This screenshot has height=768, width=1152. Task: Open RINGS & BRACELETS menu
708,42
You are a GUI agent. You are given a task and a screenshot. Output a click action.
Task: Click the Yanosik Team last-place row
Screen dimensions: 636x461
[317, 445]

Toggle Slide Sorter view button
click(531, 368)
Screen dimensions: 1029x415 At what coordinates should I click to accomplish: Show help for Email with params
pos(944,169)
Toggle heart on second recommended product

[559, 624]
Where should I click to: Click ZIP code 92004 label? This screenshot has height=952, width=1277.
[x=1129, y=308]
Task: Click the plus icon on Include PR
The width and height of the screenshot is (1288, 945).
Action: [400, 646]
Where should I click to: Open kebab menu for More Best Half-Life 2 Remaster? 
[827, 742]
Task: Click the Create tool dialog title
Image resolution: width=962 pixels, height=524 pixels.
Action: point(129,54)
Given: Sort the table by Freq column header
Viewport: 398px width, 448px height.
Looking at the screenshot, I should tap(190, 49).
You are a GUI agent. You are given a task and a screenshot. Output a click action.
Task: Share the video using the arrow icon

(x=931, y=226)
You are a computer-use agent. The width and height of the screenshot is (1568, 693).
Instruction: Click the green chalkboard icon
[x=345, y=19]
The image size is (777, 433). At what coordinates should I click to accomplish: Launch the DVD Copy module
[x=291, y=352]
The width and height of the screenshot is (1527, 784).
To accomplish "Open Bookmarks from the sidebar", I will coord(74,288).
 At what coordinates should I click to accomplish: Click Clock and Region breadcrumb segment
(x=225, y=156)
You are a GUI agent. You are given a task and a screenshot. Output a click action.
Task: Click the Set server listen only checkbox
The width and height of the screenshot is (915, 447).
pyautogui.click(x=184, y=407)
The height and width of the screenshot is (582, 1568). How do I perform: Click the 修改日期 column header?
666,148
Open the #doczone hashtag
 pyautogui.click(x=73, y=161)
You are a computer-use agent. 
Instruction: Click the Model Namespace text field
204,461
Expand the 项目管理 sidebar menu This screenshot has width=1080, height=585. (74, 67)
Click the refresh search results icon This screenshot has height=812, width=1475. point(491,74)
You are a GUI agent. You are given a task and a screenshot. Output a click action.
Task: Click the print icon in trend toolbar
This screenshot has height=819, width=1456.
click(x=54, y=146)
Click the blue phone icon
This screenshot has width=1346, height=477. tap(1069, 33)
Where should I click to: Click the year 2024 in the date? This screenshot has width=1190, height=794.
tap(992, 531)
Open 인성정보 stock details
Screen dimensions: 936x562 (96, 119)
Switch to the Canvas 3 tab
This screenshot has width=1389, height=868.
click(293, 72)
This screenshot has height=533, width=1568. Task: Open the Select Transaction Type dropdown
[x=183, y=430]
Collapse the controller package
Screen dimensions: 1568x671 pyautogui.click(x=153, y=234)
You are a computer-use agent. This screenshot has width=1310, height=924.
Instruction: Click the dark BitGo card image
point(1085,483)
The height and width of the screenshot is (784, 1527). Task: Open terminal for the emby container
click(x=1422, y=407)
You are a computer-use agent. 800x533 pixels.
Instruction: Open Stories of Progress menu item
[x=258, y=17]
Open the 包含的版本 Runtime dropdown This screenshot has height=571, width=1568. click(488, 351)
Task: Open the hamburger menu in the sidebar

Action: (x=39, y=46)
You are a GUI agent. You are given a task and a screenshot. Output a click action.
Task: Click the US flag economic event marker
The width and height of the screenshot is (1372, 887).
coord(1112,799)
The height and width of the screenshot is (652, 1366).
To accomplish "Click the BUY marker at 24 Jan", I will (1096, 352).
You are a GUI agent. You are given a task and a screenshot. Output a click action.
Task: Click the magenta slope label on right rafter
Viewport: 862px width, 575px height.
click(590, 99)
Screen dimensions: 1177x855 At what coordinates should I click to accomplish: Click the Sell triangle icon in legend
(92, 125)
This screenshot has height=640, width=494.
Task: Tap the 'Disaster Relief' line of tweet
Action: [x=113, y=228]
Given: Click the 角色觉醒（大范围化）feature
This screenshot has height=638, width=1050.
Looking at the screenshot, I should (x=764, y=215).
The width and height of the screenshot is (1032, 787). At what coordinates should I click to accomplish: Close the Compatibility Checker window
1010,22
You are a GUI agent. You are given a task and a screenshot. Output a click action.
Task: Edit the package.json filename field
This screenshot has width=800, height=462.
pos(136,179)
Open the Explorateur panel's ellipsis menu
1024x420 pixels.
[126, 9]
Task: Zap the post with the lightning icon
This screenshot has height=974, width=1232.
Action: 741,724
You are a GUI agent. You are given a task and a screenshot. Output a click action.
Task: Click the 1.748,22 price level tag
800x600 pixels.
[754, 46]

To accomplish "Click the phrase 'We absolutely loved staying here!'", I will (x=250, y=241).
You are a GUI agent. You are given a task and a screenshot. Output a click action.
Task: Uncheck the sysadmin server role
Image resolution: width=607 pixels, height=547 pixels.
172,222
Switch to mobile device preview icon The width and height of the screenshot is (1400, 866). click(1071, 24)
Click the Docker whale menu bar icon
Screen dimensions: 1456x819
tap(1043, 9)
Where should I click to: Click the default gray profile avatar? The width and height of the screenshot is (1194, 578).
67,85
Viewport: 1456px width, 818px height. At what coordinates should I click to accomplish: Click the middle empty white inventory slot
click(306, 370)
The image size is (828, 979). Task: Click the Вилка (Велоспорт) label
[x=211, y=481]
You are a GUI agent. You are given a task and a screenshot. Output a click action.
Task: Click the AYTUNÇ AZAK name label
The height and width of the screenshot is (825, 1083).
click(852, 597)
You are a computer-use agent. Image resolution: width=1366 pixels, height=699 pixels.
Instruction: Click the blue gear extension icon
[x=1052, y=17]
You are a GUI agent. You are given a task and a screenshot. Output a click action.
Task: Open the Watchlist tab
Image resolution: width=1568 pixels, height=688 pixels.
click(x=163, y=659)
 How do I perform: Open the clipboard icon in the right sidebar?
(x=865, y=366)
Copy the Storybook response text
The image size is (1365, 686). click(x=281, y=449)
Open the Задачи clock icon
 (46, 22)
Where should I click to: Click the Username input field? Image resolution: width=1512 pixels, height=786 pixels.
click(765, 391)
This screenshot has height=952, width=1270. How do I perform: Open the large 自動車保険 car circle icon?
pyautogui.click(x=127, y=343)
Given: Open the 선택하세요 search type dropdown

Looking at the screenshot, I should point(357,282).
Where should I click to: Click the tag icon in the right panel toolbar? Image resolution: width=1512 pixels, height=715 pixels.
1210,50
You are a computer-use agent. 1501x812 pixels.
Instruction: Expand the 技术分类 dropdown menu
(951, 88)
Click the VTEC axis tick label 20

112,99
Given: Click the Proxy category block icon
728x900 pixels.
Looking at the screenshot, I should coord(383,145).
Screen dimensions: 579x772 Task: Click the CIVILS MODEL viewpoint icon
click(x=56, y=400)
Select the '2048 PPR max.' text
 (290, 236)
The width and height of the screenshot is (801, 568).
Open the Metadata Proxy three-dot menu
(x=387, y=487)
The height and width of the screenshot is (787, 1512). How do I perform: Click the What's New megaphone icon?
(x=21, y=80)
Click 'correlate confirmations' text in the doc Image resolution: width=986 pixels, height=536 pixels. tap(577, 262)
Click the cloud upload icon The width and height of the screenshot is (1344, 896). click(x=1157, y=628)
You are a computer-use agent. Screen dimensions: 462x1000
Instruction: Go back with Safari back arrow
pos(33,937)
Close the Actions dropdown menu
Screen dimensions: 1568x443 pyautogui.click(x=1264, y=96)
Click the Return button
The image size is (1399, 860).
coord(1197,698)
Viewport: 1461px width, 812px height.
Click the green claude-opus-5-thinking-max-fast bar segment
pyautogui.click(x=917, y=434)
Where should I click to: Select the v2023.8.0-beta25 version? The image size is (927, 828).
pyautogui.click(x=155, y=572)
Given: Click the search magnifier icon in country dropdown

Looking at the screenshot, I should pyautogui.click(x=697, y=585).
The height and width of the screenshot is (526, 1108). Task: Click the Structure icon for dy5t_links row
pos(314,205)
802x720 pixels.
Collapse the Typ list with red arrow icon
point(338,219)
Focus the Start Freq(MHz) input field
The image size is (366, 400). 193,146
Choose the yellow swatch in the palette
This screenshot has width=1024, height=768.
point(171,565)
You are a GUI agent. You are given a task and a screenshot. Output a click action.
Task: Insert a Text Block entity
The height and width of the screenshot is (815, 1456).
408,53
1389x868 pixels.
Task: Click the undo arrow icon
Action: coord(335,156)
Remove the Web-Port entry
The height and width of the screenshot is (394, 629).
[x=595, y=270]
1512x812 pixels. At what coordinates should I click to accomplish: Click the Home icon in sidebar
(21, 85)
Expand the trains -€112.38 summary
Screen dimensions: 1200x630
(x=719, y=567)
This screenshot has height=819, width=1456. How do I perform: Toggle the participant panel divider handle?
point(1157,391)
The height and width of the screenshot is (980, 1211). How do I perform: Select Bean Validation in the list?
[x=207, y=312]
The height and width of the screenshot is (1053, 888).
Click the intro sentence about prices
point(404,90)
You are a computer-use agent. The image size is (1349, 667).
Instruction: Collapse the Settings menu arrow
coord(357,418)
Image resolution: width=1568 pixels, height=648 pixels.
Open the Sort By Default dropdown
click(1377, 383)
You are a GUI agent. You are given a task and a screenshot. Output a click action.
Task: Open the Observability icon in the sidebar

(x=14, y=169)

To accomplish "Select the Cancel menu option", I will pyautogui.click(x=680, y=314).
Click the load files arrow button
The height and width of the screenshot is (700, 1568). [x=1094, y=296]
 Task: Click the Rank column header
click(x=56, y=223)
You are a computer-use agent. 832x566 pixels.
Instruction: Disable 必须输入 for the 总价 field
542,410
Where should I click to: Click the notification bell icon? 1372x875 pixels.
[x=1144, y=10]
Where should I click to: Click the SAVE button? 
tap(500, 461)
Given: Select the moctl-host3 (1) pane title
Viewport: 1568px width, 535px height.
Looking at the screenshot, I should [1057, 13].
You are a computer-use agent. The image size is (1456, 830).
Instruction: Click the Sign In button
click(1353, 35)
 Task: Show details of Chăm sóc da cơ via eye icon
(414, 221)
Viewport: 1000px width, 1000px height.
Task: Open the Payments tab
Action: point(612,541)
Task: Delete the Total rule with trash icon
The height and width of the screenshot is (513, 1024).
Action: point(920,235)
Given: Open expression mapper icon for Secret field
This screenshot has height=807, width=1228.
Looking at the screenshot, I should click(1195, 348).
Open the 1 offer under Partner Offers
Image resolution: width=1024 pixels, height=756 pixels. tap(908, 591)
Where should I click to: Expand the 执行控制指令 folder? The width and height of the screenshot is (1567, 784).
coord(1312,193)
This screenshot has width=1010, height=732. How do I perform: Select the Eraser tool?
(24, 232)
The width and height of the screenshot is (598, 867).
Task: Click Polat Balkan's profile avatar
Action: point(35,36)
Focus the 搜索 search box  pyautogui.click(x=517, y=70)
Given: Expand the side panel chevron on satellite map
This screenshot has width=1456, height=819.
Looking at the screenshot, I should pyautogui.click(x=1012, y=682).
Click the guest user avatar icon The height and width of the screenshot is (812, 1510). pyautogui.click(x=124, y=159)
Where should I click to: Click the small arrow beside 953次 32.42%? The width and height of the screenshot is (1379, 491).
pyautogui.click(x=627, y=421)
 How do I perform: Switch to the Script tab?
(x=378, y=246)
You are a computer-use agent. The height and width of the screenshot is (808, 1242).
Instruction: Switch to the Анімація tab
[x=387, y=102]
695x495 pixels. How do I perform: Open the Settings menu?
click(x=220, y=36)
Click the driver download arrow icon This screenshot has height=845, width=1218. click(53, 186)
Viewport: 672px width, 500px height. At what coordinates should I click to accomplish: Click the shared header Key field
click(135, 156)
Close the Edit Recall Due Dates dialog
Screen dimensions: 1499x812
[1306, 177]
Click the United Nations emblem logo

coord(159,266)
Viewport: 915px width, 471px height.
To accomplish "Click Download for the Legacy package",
· · · ·
__Work to complete__: Copy out the records above from the line with "Screen dimensions: 579x772" up to and including the line with "should pyautogui.click(x=697, y=585).", keeping every line unchanged.

__Response__:
Screen dimensions: 579x772 Task: Click the CIVILS MODEL viewpoint icon
click(x=56, y=400)
Select the '2048 PPR max.' text
 (290, 236)
The width and height of the screenshot is (801, 568).
Open the Metadata Proxy three-dot menu
(x=387, y=487)
The height and width of the screenshot is (787, 1512). How do I perform: Click the What's New megaphone icon?
(x=21, y=80)
Click 'correlate confirmations' text in the doc Image resolution: width=986 pixels, height=536 pixels. tap(577, 262)
Click the cloud upload icon The width and height of the screenshot is (1344, 896). click(x=1157, y=628)
You are a computer-use agent. Screen dimensions: 462x1000
Instruction: Go back with Safari back arrow
pos(33,937)
Close the Actions dropdown menu
Screen dimensions: 1568x443 pyautogui.click(x=1264, y=96)
Click the Return button
The image size is (1399, 860).
coord(1197,698)
Viewport: 1461px width, 812px height.
Click the green claude-opus-5-thinking-max-fast bar segment
pyautogui.click(x=917, y=434)
Where should I click to: Select the v2023.8.0-beta25 version? The image size is (927, 828).
pyautogui.click(x=155, y=572)
Given: Click the search magnifier icon in country dropdown

Looking at the screenshot, I should pyautogui.click(x=697, y=585).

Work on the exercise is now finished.